I think it stood for Basys Initiated Graphic Text EDitor - it dates back to at least the 90s when the BBC used ENPS"]BASYS as their newsroom system. The acronym may me wrong - but I think it was slightly tongue-in-cheek. There is a BigViz, a LittleTed, and there used to be a BigBox to control Quantel Picture Box still-stores.

Bigted historically had (or could have) a useful look-up table of all the UK MPs and their constituencies and party affiliations, and could also generate full-screen graphics (Inflation rate, $/£ exchange rate graphics, simple phono comps etc). very quickly
NG
noggin Founding member

(*) Or the BBC will need to adopt ITV-style salvo-opting, with the opt-out chains in the coding and mux or playout areas, and then the English regions would just need HD feeds to these areas and not FROM them. (But it would mean the end of soft opting)


If soft opting is only required for the facility to stick captions and tickers on network, then that could still be achieved by having keyer/inserters at the CCMs, remotely populated and triggered from the regions ?


In engineering terms - yes. Though I'm not sure operationally or editorially that is such a brilliant idea.

In reality the only real reason to stick stuff over network is the emergency missing child alert system I think, and I suspect that could be handled in the manner you suggest.
NG
noggin Founding member
What is the advantage that soft opting provides?


It allows you leave and join network on mixes, fades-to-black etc. rather than a cut - and also allows you to key graphics over the network feed.

Also - if the salvo is controlled centrally, and not remotely by the region, it stops regions being able to decide unilaterally to opt-out independently. (Which some have on occasions - or stolen extra air time by not optiing back for the first network junction...)
DV
dvboy


In reality the only real reason to stick stuff over network is the emergency missing child alert system I think, and I suspect that could be handled in the manner you suggest.


Examples of regions sticking stuff over network I can think of are 1) over Children in Need / Comic Relief providing regional fundraising updates, and 2) over the top of late running Wimbledon coverage to say their regional news programme follows.
MA
Markymark
What is the advantage that soft opting provides?


It allows you leave and join network on mixes, fades-to-black etc. rather than a cut - and also allows you to key graphics over the network feed.

Also - if the salvo is controlled centrally, and not remotely by the region, it stops regions being able to decide unilaterally to opt-out independently. (Which some have on occasions - or stolen extra air time by not optiing back for the first network junction...)
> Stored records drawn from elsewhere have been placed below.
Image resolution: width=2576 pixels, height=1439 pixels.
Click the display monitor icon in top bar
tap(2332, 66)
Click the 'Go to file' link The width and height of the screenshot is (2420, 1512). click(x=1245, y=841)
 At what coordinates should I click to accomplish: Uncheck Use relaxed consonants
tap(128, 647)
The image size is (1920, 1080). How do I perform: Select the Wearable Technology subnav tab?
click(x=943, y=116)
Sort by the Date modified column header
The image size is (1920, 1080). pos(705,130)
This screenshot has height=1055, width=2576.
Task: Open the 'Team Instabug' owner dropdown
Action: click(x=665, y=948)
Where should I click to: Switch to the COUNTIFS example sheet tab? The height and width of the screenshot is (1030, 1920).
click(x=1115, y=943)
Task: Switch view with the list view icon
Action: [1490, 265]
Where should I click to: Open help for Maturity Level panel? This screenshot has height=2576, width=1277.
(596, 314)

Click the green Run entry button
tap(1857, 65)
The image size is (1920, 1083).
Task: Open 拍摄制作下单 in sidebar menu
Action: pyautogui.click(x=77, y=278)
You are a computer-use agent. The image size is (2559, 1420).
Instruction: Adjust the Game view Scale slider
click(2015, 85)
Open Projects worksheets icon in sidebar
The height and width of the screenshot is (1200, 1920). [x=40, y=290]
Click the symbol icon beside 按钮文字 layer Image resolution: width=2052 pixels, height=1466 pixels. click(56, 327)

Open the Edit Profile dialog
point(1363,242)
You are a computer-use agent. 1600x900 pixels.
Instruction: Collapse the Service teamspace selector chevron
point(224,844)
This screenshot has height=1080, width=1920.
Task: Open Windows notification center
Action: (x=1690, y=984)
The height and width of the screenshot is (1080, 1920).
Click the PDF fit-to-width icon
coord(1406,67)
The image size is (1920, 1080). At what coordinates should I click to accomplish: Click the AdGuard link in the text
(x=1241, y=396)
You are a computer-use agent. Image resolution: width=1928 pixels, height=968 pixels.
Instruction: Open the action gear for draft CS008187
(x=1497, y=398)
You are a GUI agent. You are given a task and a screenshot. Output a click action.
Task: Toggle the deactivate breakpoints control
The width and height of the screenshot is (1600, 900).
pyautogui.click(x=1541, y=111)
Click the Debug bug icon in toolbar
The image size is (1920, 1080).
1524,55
It wouldn't be impossible to control the opt locally, it's only at the end of the day a control signal, there is the complication of latency and timing, but it's all a predicable and constant parameter. It does seem increasingly wasteful now that things are centrally coded, to have to send network all the way to each region, and all the way back.

Secondly I've only ever seen BBC South do a straight cut in and out of their opts, maybe once have I seen anything more advanced. Do other regions make use of the feature?